The other is Mongolian sheep’s wool, grown on the steppes of Mongolia, where the wool has developed to handle some of the harshest conditions on Earth, and is every bit as soft and comfy as any merino I’ve tried. The difference, however, is that Mongolian sheep don’t require mulesing, which is a painful process which involves cutting certain skin folds off of merino sheep; it’s not universal, but it’s fairly common. Since Mongolian sheep don’t have these excessive skin folds, this process simply isn’t necessary. Mongol Wear sent me a test sample, and it’s a great mid-weight hiking sock, and definitely cozy enough for those Mongolian winters.
Yak and bison wool sound great too, but I haven’t tried those yet. They’re supposedly even warmer, but quantities are so tiny that prices are even higher than other types of wool. And if you haven’t switched over to wool socks yet, here’s why you should.
6) Merino wool shoes
Yes, shoes. Is there anything merino wool can’t do? Probably not. Water resistance, breathability, anti-odor properties, and temperature regulation all add up to some pretty admirable footwear claims, and you can now clothe yourself literally from head to toe in merino wool, with the recent addition of shoes to the list of things merino can do.
Allbirds have been getting some oddly high-tech press lately, apparently grabbing the attention of certain Silicon Valley investors, and the product has been called the most comfortable shoe ever. I picked up a pair of these recently, and I was overjoyed to discover that they actually have arch support. Finally, a company that realizes that walking barefoot on concrete is a terrible idea!
Seriously, I have no idea why the hell it seems that nobody in the Converse-esque sneaker world has figured this out. The last time I walked around for a few days in a pair of Vans, my feet hurt so badly that I had to stop literally every half hour to take a break. Not so with these. Despite the fact they’re about half the weight of standard sneakers at 16 ounces per pair, they’ve got enough cushioning and arch support that I can’t feel the development of any pressure points, even after walking around for a while. Seriously, everyone else. Learn a lesson here.
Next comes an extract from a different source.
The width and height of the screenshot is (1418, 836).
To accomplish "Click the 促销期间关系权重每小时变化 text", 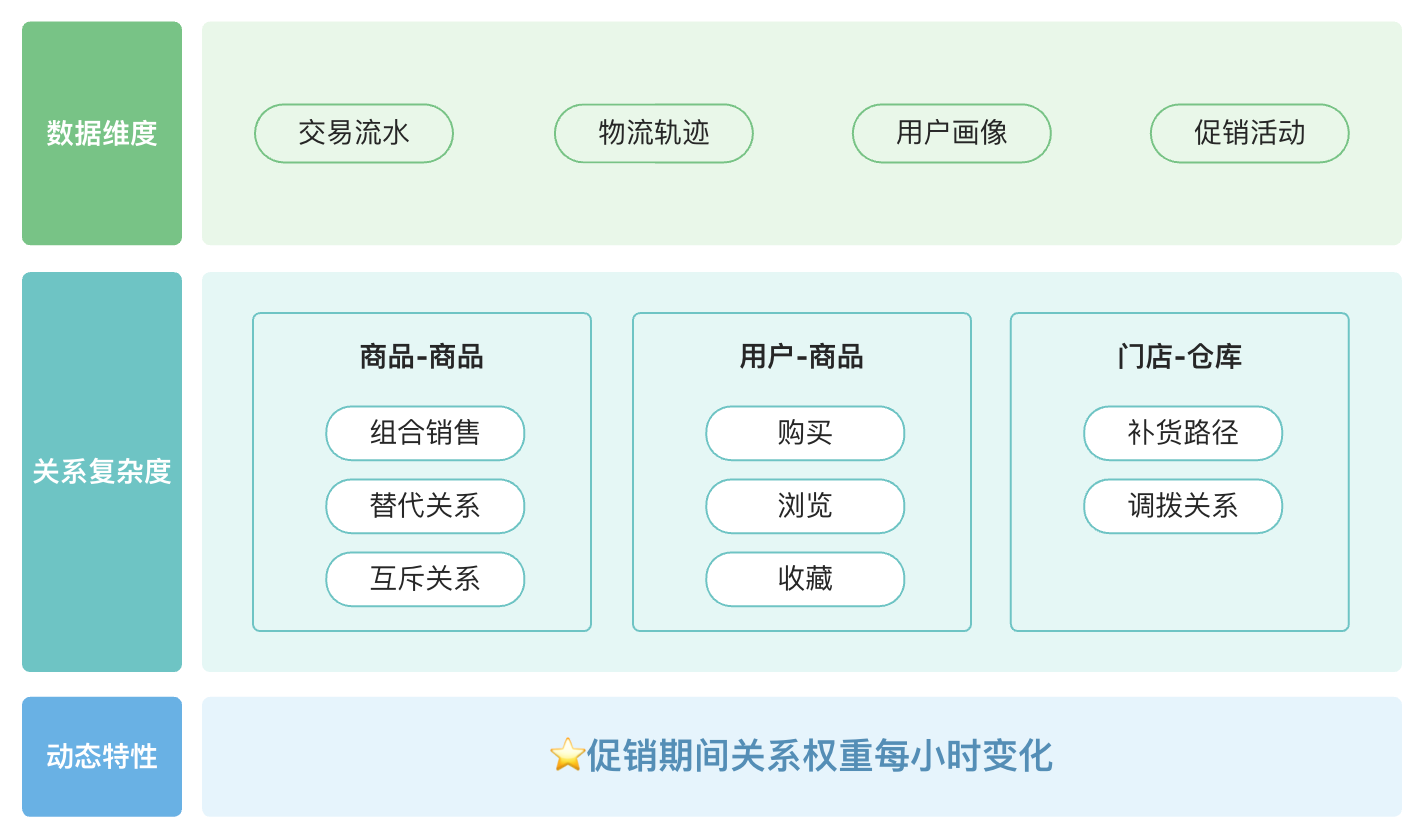I will tap(819, 756).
These aren’t heavy-duty shoes, so rocky trails aren’t the best idea, but for urban travel, they’re quite nice. I will say that the water resistance isn’t magical, and they did feel warm after a while, but the overall performance is quite nice. I still think casual leather shoes make some of the best all-around travel shoes, but if you’re not planning on beating them up, these are a great, lightweight, casual alternative.
They’re only shipping to certain countries right now, so if you’re over in Europe, take a look at Baabuk, which offers something quite similar, and is available over there, although I haven’t personally tried them.
7) Google Project Fi
So I’m pretty sure this is the only phone service international travelers should bother looking at besides T-Mobile (which offers free roaming at no extra charge), as every other option seems like a huge mess.
Project Fi is Google’s international phone service, and it’s quite an impressive bit of near-bribery that I think will win over quite a few converts. It gives you unlimited domestic talk and text, and unlimited international texting, starting at $20 a month, then data at $10 per GB on top of that; international calls are 20 cents a minute. What’s really great is that you can use your phone as a Wi-Fi hotspot, which every phone should do dammit (ahem!).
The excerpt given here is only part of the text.